I have just found an article in a UK newspaper suggesting the download and installation of updates for Windows 10 will be compulsory for users of the "home" version of the new operating system! Users of the "home" version will no longer have the option whether and when to download such updates.
Is this true?
If it is true, presumably it also means users of the "home" version of Windows 10 won't be able to "roll back" their PCs to a previous date and time when their PCs were functioning normally if there is a bug in an update.
Updates fixing holes in Microsoft's software that hackers and other ne'er-do-wells can exploit are welcome.
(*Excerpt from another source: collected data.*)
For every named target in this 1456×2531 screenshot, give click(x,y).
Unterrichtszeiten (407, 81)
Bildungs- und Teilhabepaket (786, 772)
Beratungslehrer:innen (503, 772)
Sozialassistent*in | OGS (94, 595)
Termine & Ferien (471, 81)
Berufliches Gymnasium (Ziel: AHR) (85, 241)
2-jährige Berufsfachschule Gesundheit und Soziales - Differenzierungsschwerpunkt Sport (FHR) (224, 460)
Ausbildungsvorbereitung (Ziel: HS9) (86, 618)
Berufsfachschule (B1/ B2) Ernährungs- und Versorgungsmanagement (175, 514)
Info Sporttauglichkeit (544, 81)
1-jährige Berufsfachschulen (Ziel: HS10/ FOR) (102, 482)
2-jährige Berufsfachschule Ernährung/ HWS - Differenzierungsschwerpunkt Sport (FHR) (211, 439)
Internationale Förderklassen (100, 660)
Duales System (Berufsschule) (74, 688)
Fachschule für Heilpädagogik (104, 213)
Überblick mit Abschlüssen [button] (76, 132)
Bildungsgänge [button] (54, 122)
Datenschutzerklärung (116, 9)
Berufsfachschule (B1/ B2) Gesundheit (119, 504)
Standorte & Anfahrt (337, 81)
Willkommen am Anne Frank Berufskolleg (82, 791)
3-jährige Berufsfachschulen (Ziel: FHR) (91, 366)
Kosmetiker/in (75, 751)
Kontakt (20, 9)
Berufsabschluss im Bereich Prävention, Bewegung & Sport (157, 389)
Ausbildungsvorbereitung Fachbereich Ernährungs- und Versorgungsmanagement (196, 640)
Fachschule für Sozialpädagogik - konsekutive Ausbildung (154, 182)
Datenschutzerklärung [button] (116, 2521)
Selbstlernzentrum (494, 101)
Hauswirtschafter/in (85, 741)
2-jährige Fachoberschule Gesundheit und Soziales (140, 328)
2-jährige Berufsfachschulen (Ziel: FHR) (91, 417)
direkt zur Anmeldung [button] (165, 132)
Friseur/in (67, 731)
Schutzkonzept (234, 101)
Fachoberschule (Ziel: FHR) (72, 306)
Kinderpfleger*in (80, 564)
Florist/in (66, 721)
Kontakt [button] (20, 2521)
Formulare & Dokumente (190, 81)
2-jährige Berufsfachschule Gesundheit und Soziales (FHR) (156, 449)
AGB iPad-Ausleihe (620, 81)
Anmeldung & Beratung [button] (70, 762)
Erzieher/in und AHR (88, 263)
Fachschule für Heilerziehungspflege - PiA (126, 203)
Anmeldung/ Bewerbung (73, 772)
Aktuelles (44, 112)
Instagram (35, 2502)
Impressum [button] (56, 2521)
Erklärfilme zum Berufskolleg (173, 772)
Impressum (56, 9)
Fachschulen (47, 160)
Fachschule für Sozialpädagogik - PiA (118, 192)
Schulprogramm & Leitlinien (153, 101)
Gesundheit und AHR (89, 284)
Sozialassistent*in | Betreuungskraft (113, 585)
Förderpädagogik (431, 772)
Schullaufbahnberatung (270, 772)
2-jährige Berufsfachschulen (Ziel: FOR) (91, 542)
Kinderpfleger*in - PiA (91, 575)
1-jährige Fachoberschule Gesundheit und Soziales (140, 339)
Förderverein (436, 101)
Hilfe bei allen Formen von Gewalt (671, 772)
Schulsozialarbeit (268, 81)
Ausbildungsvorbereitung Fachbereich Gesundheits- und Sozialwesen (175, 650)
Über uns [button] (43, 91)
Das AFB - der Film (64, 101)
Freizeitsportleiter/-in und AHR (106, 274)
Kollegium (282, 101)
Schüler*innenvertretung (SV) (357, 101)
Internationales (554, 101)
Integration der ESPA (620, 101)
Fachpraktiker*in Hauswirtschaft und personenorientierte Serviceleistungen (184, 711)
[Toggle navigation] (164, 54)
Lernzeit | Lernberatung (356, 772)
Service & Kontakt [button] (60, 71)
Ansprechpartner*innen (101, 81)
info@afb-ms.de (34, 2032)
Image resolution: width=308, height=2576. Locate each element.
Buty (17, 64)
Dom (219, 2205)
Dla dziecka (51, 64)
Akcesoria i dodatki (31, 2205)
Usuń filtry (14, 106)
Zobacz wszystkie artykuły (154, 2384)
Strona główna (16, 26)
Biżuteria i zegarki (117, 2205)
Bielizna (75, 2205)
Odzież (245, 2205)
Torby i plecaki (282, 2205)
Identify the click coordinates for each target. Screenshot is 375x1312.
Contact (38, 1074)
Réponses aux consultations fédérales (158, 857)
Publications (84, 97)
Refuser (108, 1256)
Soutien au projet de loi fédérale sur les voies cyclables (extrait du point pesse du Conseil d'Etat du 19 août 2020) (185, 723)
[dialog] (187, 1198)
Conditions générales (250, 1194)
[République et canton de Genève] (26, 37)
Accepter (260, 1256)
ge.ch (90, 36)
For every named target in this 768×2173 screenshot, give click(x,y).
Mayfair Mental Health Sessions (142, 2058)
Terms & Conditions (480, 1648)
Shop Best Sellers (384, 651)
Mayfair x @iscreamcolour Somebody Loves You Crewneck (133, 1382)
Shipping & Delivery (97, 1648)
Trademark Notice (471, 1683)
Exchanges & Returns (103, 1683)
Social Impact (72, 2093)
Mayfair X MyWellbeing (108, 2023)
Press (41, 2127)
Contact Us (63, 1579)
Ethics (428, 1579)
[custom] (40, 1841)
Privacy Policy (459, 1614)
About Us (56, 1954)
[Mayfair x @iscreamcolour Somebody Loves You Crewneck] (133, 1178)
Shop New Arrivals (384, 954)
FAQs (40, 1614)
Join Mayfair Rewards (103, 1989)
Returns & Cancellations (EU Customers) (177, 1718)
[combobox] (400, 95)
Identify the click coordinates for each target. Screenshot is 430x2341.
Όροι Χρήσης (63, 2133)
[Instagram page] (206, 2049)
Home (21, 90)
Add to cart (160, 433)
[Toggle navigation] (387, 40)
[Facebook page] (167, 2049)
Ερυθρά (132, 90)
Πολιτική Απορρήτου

Unfortunately, in all the time I have been using Microsofts various operating systems there have always been instances where one of the frequent operating system updates issued by Microsoft has rendered one or more application progams on my computer unusable and/or made my PC phenomenally unresponsive, until such time as Microsoft has fixed the problem (which in some instances can take days - weeks on some occasions).
Is Microsoft really going to deny users of the "home" version of Windows 10 the choice to decide whether and when an update to their operating system can be installed on a user's PC? That choice has always been available to "home" users of previous versions of Microsoft's operating systems.
Or is this some ploy to make users upgrade to the more expensive professional version of Windows 10, which apparently will still give users the option as to whether and when updates are installed?
Upgrading to Windows 10 is becoming less and less an attractive an option.